CITATION: Chegancas v. Lukezic, 2011 ONCA 391
DATE: 20110520
DOCKET: C53123
COURT OF APPEAL FOR ONTARIO
Rosenberg, Lang and Watt JJ.A.
BETWEEN
Arcanjo Chegancas
Plaintiff (Respondent)
and
Marija Majda Lukezic, James Joseph Lukezic, Walker Hall Winery Ltd. and Walker Hall Holdings Ltd.
Defendants (Appellants)
James Joseph Lukezic, in person for the appellants
Mitchell Rose, for the respondent
Heard: May 17, 2011
On appeal from the order of Justice Joseph W. Quinn of the Superior Court of Justice, dated December 9, 2010.
ENDORSEMENT
[1] The appellants appeal the motion judge’s decision dismissing their motion to set aside the default judgment that formed the foundation for the writ of possession.[^1] The appellants also move for a stay of the execution of the writ of possession.
[2] As the motion judge observed, the appellants offered the motion court “no plausible explanation” for their significant delay in moving to set aside the default judgment. On appeal, the appellants’ material continues to offer no plausible explanation. Nonetheless, in argument, Mr. Lukezic tried to advance information about an alleged forbearance agreement that was not contained in the record before the court on the hearing of the motion.
[3] Mr. Lukezic acknowledges this is so, but characterizes his affidavit simply as “a bit incomplete”. Mr.

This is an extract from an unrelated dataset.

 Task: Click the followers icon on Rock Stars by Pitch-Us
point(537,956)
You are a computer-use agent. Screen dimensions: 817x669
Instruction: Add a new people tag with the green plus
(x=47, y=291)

Lukezic concedes that he understood the importance of bringing a motion for fresh evidence before this court if he wanted to introduce further evidence. However, he says he was busy with other court matters and could not do so. When asked about this, Mr. Lukezic suggested that an adjournment be granted so that he could expand on the evidence before this court.
[4] In our view, even if such an adjournment were granted, the proposed fresh evidence would fail the Palmer test because the evidence was available at the time the motion was argued. As well, the new evidence could have been properly presented to this court had the appellants brought a timely motion to admit fresh evidence. Moreover, the only admissible evidence about the alleged forbearance agreement (to provide wine in exchange for forbearance on the mortgages) came on behalf of the respondents. Their affidavit offered an explanation of the circumstances under which the wine was provided. The appellants did not attempt to file material responsive to that explanation or to cross-examine on the particular affidavit.
[5] In addition, it appears that the appellants have made no successful effort to refinance since August 2010, when they say they first learned of the respondents’ intention to enforce possession. In all the circumstances of this case, it appears that today’s request for an adjournment is simply another attempt to delay the inevitable.
[6] In our view, on the basis of the material before him, it was open to the motion judge to dismiss the motion. He was entitled to conclude that the appellants had not met the applicable test. We see no basis to interfere with his determination. Accordingly, the appeal is dismissed.
[7] We dispense with the approval of the appellants to the form of the order dismissing the appeal. Execution of any writ of possession shall be stayed until June 17, 2011.
[8] The respondents are entitled to costs of the appeal as well as costs of the motion, which we fix at a total of $9,000.00, including disbursements and applicable taxes.
“M. Rosenberg J.A.”
“S.E. Lang J.A.”
“David Watt J.A.”
[^1]: The parties agree that this appeal applies to the default judgment and writ of execution entered in Superior Court files numbered 51909/10 and 51910/10.